Nicolas De Decker

Le seul parti libéral du monde qui défend l’indexation automatique des salaires: quand la grève de papa est plus efficace que les actions antifascistes modernes

Nicolas De Decker Journaliste au Vif

La gauche se demande ce qui est le plus efficace, entre la grève et les actions antifascistes. Or, depuis le succès de la manifestation syndicale et l’annonce des trois jours de grève, les libéraux défendent subitement l’indexation automatique des salaires…
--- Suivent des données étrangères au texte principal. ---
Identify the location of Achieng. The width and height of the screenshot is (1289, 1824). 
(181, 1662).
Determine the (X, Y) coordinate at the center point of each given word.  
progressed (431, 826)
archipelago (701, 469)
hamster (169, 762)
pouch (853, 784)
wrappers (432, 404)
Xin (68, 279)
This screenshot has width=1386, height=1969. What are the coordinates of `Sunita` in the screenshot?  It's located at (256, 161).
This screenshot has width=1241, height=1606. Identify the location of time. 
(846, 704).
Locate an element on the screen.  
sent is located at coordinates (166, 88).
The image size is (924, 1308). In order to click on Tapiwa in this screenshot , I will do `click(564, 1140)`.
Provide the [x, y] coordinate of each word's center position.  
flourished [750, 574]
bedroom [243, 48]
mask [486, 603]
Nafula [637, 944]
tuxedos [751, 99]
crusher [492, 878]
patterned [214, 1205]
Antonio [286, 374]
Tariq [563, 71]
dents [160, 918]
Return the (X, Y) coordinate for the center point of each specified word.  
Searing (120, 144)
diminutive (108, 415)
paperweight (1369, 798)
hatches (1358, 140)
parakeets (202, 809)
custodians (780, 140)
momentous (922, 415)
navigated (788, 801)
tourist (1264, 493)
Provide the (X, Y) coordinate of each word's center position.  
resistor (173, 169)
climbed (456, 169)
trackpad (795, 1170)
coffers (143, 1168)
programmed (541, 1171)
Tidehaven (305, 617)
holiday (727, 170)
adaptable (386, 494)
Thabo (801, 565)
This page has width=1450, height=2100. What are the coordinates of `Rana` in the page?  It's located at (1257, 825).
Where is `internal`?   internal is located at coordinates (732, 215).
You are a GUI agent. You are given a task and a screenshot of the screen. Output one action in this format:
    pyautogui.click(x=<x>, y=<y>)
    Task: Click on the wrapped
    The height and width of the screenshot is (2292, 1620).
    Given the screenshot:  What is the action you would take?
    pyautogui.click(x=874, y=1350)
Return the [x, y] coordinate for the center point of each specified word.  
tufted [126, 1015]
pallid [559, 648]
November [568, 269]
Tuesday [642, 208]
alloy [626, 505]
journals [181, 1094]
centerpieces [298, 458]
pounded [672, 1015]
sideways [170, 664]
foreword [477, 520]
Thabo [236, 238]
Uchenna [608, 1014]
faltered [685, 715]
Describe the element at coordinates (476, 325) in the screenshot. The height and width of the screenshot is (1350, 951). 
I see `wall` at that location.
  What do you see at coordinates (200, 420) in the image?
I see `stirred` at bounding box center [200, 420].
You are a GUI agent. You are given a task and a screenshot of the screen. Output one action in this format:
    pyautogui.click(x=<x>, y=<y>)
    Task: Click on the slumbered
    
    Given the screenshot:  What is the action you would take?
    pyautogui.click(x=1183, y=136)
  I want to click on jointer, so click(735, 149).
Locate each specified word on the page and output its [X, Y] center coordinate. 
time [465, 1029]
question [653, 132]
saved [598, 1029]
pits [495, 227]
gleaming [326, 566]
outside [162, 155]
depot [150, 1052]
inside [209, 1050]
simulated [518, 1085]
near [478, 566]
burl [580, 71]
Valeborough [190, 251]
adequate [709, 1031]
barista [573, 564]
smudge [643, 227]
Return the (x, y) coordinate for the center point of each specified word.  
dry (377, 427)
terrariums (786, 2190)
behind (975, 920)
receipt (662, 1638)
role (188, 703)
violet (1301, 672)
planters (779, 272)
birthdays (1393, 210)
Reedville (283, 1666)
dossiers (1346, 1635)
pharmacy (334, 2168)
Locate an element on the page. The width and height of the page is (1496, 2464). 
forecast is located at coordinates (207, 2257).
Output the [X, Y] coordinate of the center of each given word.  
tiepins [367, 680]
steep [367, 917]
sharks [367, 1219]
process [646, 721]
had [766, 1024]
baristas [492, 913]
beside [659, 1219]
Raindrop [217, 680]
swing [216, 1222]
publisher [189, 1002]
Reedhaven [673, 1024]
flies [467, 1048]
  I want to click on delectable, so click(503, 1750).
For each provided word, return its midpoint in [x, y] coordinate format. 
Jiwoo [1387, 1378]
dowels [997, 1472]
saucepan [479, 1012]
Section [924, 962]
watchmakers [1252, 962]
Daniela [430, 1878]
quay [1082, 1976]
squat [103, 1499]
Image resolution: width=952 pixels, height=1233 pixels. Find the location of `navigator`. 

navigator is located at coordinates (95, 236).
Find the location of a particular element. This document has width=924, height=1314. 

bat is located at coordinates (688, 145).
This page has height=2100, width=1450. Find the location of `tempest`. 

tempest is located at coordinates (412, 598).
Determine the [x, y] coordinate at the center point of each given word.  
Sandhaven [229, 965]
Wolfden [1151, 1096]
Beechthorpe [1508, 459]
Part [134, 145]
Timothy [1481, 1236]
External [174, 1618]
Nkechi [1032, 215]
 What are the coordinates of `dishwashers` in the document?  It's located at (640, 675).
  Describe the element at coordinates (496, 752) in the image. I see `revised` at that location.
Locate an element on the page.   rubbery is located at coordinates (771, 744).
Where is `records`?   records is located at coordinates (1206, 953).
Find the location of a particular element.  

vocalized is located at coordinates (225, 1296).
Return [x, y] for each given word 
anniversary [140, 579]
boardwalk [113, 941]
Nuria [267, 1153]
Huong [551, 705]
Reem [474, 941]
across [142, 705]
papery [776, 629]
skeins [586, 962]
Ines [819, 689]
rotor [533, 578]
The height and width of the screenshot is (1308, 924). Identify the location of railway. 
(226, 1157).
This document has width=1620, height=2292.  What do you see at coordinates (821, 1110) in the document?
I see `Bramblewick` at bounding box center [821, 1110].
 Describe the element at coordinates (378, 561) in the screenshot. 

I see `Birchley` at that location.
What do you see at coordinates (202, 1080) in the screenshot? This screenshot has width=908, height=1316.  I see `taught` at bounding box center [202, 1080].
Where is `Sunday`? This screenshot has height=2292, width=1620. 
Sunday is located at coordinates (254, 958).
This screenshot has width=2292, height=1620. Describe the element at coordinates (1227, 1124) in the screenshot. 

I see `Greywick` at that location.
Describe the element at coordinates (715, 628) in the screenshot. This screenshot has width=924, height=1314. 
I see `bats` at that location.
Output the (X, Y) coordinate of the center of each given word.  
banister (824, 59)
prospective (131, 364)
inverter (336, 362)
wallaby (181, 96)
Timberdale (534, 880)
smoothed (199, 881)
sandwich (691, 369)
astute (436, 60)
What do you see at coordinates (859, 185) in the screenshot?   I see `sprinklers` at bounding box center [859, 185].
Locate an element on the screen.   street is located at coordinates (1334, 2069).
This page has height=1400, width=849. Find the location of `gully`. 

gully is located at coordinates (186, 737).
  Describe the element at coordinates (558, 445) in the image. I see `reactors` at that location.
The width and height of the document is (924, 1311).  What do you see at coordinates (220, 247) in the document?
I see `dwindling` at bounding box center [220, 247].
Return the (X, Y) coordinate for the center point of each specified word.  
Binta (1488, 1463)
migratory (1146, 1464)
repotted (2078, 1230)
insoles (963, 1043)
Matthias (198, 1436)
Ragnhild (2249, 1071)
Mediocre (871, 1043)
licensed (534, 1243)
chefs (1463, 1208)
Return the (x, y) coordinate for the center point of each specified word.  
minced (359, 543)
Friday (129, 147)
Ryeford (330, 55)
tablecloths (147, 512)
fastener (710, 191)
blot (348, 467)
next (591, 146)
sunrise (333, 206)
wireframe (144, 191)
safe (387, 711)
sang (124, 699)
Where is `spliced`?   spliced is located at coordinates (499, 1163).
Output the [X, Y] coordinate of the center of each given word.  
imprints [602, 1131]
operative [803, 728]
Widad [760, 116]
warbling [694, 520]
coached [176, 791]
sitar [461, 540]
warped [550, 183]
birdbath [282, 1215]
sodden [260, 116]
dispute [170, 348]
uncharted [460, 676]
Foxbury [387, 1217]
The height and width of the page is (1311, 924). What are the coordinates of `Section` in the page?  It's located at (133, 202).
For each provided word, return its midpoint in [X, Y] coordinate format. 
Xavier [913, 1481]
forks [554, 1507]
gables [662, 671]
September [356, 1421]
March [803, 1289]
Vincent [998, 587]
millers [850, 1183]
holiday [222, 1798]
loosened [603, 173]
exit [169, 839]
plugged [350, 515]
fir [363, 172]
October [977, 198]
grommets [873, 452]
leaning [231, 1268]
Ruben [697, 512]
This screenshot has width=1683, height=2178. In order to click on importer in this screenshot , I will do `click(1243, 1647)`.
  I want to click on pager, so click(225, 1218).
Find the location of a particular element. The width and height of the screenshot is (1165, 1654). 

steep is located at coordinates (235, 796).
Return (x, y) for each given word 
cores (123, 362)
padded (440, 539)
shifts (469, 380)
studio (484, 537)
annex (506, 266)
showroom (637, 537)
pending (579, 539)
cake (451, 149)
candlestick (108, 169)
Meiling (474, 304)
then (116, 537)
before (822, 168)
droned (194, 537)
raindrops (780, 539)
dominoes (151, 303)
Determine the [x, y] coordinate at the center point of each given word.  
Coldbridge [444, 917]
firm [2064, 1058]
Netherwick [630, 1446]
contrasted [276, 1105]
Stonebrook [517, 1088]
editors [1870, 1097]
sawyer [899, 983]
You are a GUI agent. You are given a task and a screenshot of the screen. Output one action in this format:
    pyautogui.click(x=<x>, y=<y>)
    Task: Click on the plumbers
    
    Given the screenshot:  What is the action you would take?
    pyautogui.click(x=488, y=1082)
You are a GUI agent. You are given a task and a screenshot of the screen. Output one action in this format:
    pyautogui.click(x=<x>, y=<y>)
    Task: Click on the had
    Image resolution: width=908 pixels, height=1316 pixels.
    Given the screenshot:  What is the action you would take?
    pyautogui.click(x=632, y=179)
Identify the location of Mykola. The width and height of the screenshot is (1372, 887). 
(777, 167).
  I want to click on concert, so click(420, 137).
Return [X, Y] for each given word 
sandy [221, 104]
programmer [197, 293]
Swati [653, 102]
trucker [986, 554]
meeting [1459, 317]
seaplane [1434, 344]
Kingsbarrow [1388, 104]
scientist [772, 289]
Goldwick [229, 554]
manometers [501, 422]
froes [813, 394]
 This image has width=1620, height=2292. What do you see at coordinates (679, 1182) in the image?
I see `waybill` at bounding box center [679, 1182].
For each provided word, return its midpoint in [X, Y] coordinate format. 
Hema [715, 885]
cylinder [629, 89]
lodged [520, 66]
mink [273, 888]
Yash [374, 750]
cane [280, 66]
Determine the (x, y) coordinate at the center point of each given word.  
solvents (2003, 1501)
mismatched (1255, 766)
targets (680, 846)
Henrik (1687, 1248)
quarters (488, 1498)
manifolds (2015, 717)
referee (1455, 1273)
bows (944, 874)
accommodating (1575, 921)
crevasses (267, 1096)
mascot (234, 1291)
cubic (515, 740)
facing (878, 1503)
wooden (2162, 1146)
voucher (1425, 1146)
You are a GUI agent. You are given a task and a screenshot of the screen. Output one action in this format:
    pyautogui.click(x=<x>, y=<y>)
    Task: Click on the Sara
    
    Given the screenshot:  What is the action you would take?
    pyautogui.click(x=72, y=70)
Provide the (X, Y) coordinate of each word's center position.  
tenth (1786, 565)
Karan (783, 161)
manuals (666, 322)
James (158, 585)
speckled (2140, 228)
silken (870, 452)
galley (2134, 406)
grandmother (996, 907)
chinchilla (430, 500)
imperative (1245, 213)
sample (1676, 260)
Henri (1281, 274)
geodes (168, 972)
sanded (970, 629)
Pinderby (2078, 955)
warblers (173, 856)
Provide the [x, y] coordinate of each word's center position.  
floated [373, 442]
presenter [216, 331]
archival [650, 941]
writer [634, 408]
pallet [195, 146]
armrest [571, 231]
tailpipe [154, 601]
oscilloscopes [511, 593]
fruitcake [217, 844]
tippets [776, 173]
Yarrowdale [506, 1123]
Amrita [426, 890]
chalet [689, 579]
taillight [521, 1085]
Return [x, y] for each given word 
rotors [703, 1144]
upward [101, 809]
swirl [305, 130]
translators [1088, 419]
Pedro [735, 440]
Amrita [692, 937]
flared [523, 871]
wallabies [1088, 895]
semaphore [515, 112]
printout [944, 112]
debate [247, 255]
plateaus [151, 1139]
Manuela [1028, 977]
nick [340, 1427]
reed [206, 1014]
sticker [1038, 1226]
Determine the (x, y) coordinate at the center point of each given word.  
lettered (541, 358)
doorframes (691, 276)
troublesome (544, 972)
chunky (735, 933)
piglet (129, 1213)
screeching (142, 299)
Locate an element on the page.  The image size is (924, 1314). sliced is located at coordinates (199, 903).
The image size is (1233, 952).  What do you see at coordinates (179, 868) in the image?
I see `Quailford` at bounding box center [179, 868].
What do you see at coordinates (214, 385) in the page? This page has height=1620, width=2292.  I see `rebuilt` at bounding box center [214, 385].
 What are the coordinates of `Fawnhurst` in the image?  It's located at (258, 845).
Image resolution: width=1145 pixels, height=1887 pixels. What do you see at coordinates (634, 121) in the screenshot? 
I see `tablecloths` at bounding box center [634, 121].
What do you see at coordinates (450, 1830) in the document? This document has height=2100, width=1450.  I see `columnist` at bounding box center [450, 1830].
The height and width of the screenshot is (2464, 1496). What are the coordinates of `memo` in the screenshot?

Le langage du management a envahi tous nos mondes, conquis celui des plus archaïques militances, et les key performance indicators (KPI) mesurent désormais chacune des activités humaines. Cette invincible culture de l’évaluation impose de tout remettre en question, elle dissèque les skills, elle décortique les assets, fait sortir des zones de confort et oblige à inventer des mondes nouveaux, toujours plus performants que les habitudes éculées. Les mouvements sociaux, divisés depuis longtemps déjà entre les prétendus anciens et les dits nouveaux, ne sont pas étanches à cette loi nouvellement universelle, qui arbitre définitivement la querelle, toujours en faveur des modernes.

Pour redevenir efficaces, les actions de contestation devraient se réinventer. Les anciennes méthodes contestataires, les manifestations sur leurs itinéraires rebattus, et les grèves nationales, sectorielles, tournantes ou générales, sont périmées. Elles ne fonctionnent plus. A droite, les éditorialistes bien-pensants le répètent depuis si longtemps que c’est devenu une vérité établie à gauche aussi, où toujours on se questionne et où parfois on se querelle. Là, les modernes ont surpassé les anciens. Le syndicalisme podagre ne rapporte plus, et le frais antifascisme l’écrase de toute la puissance de ses invincibles KPIs.

Les premiers, les anciens, ont fait défiler 140.000 syndicalistes en chasuble en plastique dans les rues mille fois arpentées d’une Bruxelles lassée, où ils ont scandé leurs slogans élimés. Dans la foulée, et malgré les critiques unanimes de la presse bien-pensante, les syndicats ont décidé d’embrayer avec trois jours de grève à la papa, bien rigide comme il n’en faut soi-disant pas, avec des services publics paralysés et des zonings bouchonnés. Le bilan, pour cette gauche d’antan, peut déjà être tiré.

Parce que les éditoriaux sont âpres, comme toujours, et l’image des syndicats dépréciée. Mais surtout parce que le gouvernement a déjà reculé face à cette roide offensive pèpère. L’Arizona est bloqué comme jamais, depuis la manifestation en front commun syndical du 13 octobre. Le malus pension est retardé. La TVA, pourtant l’impôt que la droite déteste le moins, ne sera pas augmentée. Et le MR est devenu le seul parti libéral du monde à défendre l’indexation automatique des salaires.  

Quant aux seconds, les modernes, ils se gargarisent de leur moderne agilité. Elle les fait interdire, empêcher ou compliquer des conférences du MR, à Liège ou à Saint-Gilles. Ils mobilisent des policiers, jettent des fruits pourris plus neufs, crient des slogans plus inédits, publient des stories plus fraîches.

Mais, notamment à cause des critiques unanimes de la presse bien-pensante, ils ne contrecarrent aucun de leurs adversaires. Au contraire, ils les servent. Car la droite qu’ils contestent n’est jamais aussi hégémonique que lorsqu’elle se victimise pour éviter les explications de fond. Ce qui fait qu’alors qu’elle se modère, devant la mobilisation syndicale, sur les questions socio-économiques, elle se radicalise, devant les actions antifascistes, sur les sujets identitaires. Face à cette nouvelle droite pleurnicharde, ces modernes-là sont ainsi aussi efficaces que ne l’étaient les aînés qu’ils critiquent, à l’époque où ce que ces anciens faisaient ne marchait pas. Une sacrée performance.